By
eHow Personal Finance Editor
Difficulty: Moderately Challenging
Things You’ll Need:
- IRS Schedule D
- Records of short-term capital gains events
Prepare to Calculate Capital Gains on Short-Term Investments
Step1
Create an active transaction register or spreadsheet of all short-term capital gains events and maintain it throughout the year. Each line of your spreadsheet should reflect all details of an asset sale along with the details and cost of the corresponding purchase.
Step2
Add commission and brokerage costs to the purchase price of each asset bought and subtract corresponding costs from the sale price of each asset sold.
Step3
Reconcile the lines on this spreadsheet against your monthly brokerage statements as you receive them, just as you would reconcile your checking account register against your monthly bank statements.
Step4
Check the detailed report of your sales of stock or other securities that you receive from your investment brokerage for any transactions that may require special treatment or the help of an accountant, such as some short sales of stock.
Step5
Remove any transactions involving assets held for more than 1 year from your transaction register and keep separate records of these capital gains events for long-term investments.

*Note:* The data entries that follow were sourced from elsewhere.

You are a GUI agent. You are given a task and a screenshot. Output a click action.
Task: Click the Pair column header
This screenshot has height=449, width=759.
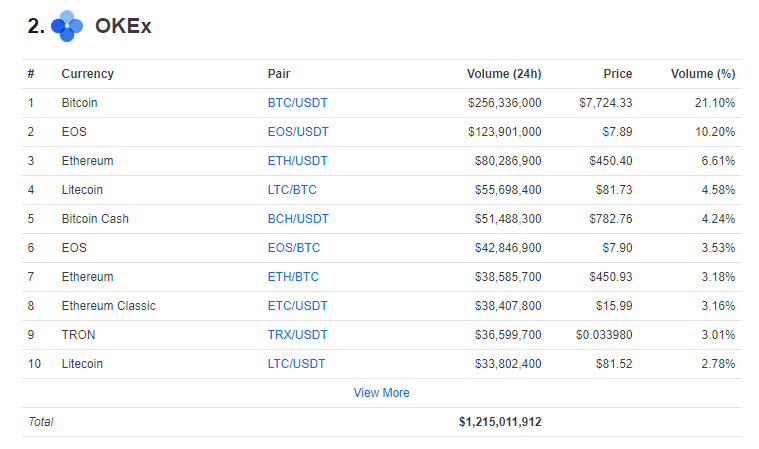pyautogui.click(x=279, y=74)
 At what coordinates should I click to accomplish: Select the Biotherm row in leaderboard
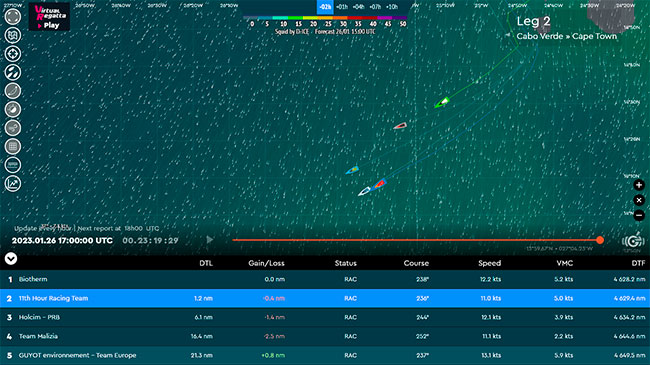point(325,279)
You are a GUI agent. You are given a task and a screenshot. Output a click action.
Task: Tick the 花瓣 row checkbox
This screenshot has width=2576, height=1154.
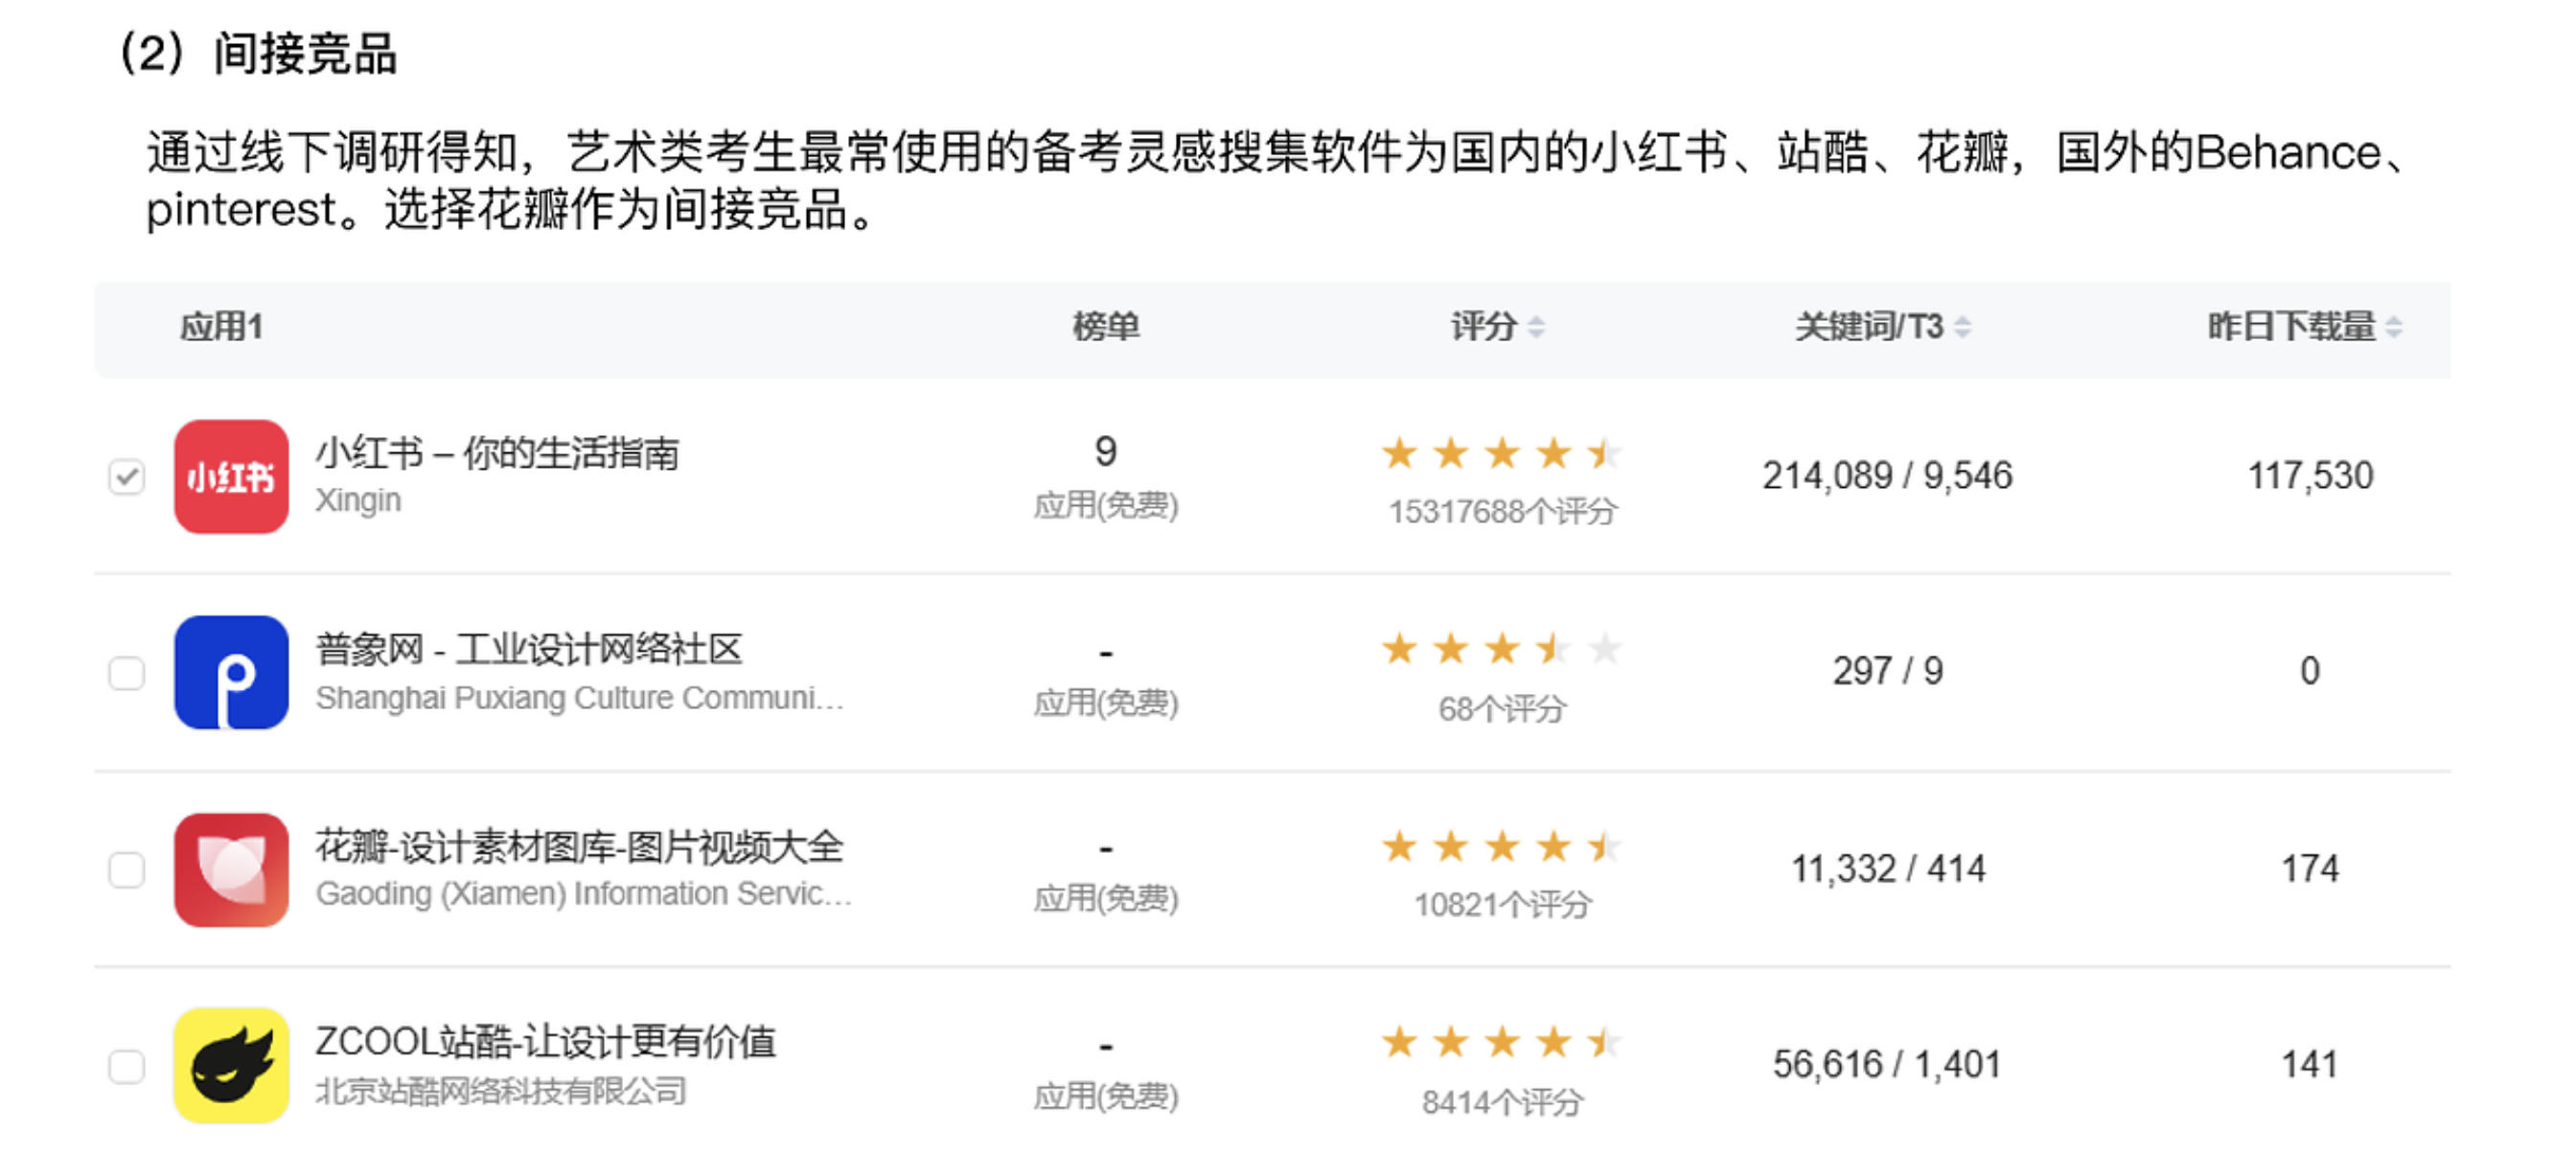pyautogui.click(x=127, y=870)
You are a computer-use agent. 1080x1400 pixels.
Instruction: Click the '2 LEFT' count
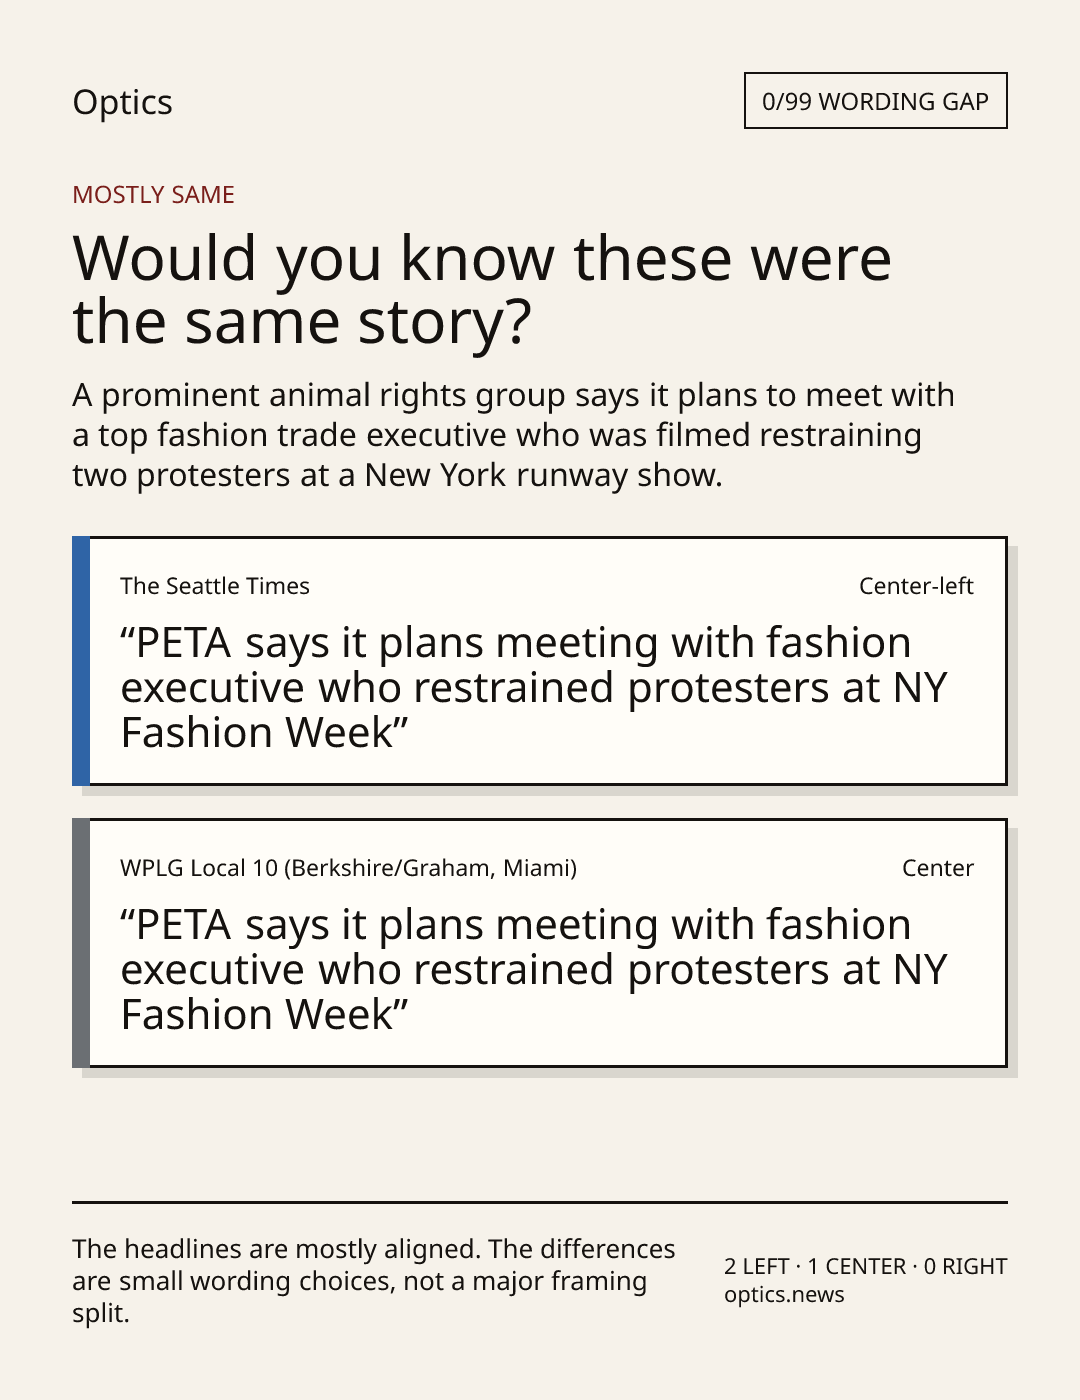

Calculate Capital Gains on Short-Term Investments
Step1
Use your complete year transaction register at tax time to enter each short-term capital gains event on Schedule D, Part I, or a supporting detailed schedule if you experienced more than five short term capital gains events.
Step2
Enter the net sales price for each short-term asset sold during the year in column (d) of Schedule D, Part I. The net sales price reflects adjustments to the gross sales prices for commissions and other allowable selling expenses.
Step3
Post the corresponding cost basis of each asset, reflecting your purchase price adjusted for any commissions or other allowable purchase expenses, in column (e) of Part I.
Step4
Calculate your capital gains or losses on short-term investments by subtracting column (e) from column (d), then enter the amount in column (f) for each individual transaction.